# [Problem description]
All lines from the one containing "Task: Open Cyberodin's" through the last line of the listing should be given again exactly, with no pictures.
⁂
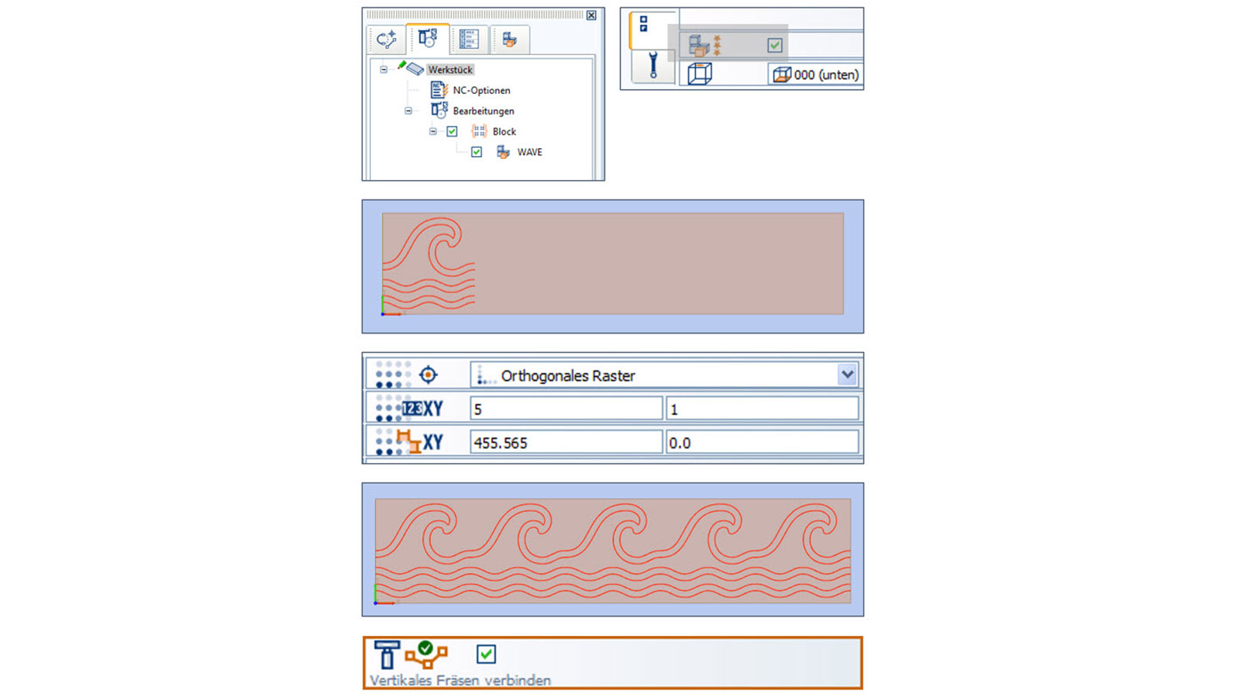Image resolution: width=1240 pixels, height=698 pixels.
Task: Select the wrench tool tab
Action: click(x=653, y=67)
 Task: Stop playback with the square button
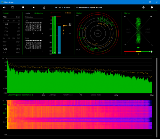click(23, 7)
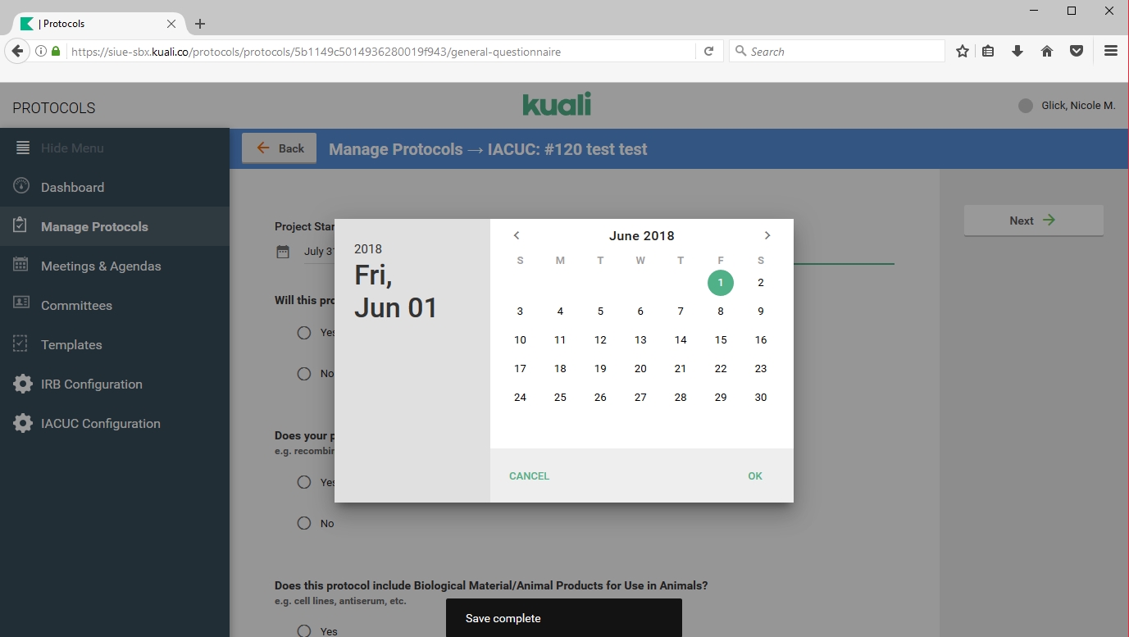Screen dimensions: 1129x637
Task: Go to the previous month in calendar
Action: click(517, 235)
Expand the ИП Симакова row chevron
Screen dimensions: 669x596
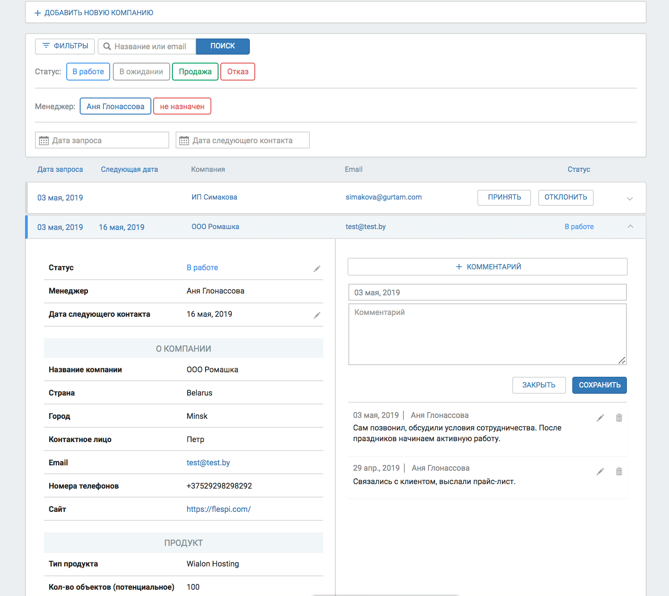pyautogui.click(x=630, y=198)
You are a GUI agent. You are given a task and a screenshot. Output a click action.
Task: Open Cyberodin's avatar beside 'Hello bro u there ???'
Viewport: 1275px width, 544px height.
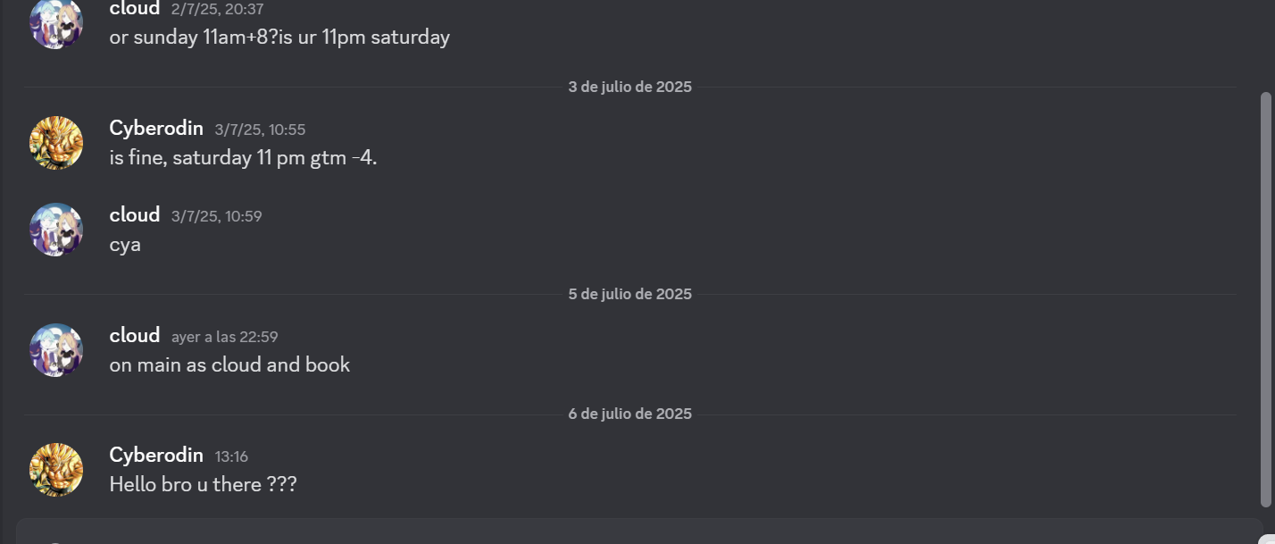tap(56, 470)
⁂
# [Task output]
Task: Open Cyberodin's avatar beside 'Hello bro u there ???'
Viewport: 1275px width, 544px height.
tap(56, 470)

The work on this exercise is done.